O outro era Ignazio Giunti e seus ótimos resultados pela Ferrari pelo Mundial de Esporte-Protótipo. Haveria uma esquema de revezamento e Giunti foi o escolhido para correr na famosa, reformada e perigosa pista de Spa, onde fez sua estréia na F1. E que estréia! Largando em 8º, Giunti levou sua arisca Ferrari ao 4º lugar, marcando seu primeiros pontos logo em sua primeira corrida na F1. Tudo levava a crer que Giunti poderia ser facilmente o piloto da vez na Ferrari, mas na Holanda, a etapa seguinte do campeonato, era a vez de Clay Regazzoni mostrar suas habilidades e o suíço não se fez de rogado ao emular o 4º lugar de Giunti. Mais adaptado aos monopostos, com uma agressividade que beirava a selvageria e com a Ferrari cada vez melhor em 1970, Regazzoni foi tomando conta da disputa com Giunti. Após outro 4º lugar na Inglaterra, Regazzoni cedeu seu lugar a Giunti e o italiano não repetiu o desempenho da estréia e foi apenas o 11º na França, graças a um demorado pit-stop para consertar um problema no cabo do acelerador de sua Ferrari. Contudo, a equipe italiana estava satisfeita com seus dois pilotos e nas duas próximas corridas, Áustria e Itália, inscreveu Giunti e Regazzoni ao lado de Ickx. Giunti não fazia um mal papel, mas Regazzoni se sobressaiu nessas duas corridas, com um 2º lugar e uma vitória em Monza, enquanto Giunti chamaria mais atenção por uma das fotografias mais conhecidas da história da F1. Na aproximação da curva Parabólica, Emerson Fittipaldi erra a freada e sobe na traseira de Giunti, destruindo a Lotus que era de Rindt.

A prova em Monza seria a última de Giunti na F1. Regazzoni, mesmo começando o campeonato em andamento, terminou o certame em 3º e foi o escolhido pela Ferrari para ser o 2º piloto da escuderia em 1971. Porém, Giunti correria em algumas provas mais importantes, principalmente porque Mario Andretti, o 3º piloto, ainda se concentrava mais nos seus compromissos nos Estados Unidos. Ignazio Giunti passaria a se concentrar mais no Mundial de Esporte-Protótipo e a briga encardida contra as Porsche da equipe de John Wyer. A primeira prova seria os 1000 km de Buenos Aires, logo no começo do ano, em 10 de janeiro de 1971. Foi na tradicional pista portenha que Ignazio Giunti morreria num dos acidentes mais bizarros e impressionantes da história do automobilismo mundial.
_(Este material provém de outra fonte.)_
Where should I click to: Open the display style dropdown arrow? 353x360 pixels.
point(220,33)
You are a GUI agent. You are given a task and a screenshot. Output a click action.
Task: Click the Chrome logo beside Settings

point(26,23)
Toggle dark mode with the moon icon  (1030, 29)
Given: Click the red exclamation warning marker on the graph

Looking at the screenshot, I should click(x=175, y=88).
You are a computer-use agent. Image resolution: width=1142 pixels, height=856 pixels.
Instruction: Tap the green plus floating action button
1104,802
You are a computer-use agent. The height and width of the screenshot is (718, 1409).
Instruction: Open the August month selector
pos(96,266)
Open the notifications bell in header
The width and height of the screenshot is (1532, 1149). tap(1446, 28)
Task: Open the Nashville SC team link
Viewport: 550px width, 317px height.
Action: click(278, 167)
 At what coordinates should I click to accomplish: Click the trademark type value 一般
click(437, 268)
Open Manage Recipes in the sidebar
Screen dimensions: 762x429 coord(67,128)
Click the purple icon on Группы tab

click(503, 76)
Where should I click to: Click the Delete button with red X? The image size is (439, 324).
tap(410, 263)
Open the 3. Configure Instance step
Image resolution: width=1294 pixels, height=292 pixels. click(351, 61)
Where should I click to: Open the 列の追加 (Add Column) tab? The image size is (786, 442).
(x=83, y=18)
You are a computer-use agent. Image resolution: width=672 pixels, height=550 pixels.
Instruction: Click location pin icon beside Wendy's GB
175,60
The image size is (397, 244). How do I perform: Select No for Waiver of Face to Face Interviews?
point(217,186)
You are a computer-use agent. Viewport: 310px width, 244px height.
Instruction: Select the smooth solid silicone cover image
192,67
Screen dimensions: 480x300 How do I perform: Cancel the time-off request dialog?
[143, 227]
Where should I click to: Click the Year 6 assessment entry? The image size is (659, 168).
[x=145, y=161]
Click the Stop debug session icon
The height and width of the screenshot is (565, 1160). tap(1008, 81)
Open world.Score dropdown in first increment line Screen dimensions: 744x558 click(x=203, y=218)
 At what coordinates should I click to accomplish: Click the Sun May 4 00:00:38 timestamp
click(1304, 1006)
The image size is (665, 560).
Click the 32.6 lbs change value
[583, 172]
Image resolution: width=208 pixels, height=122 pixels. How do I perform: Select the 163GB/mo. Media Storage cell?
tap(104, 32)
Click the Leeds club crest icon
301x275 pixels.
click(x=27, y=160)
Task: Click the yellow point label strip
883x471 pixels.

Correndo ao lado de Arturo Merzario, Giunti foi designado para fazer a primeira perna da longa corrida e o italiano vinha nas primeiras posições. Apenas na 36º volta, Jean Pierre Beltoise ficou sem combustível faltando apenas 200m da entrada dos boxes. Como era uma corrida longa, o francês não pensou duas vezes e passou a empurrar seu Matra MS660 rumo aos boxes. Eram, definitivamente, outros tempos. O problema para Beltoise era que a última curva era um aclive e o francês encontrava muitas dificuldades em empurrar seu pesado bólido, passando a fazer um irresponsável zigue-zague pela pista, que foi pouca sinalizada pelos comissários. Se aproximando da reta dos boxes, vinham duas Ferraris, com Mike Parkes (uma volta atrás) logo à frente de Giunti. O inglês desviou da Matra de última hora, pela grama, mas Giunti, com a visão encoberta, não teve chances e atingiu a traseira da Matra em cheio, com Beltoise se salvando por milagre. A Ferrari imediatamente se transformou numa bola de fogo, se arrastando pela reta dos boxes. Merzario, como faria cinco anos mais tarde em Nürburgring com Niki Lauda, saiu correndo e enfrentou o fogo para tirar o corpo desfalecido de Ignazio Giunti. Porém, era tarde demais. O forte impacto com a traseira da Matra tinha sido suficiente para matar Ignazio Giunti, aos 29 anos de idade.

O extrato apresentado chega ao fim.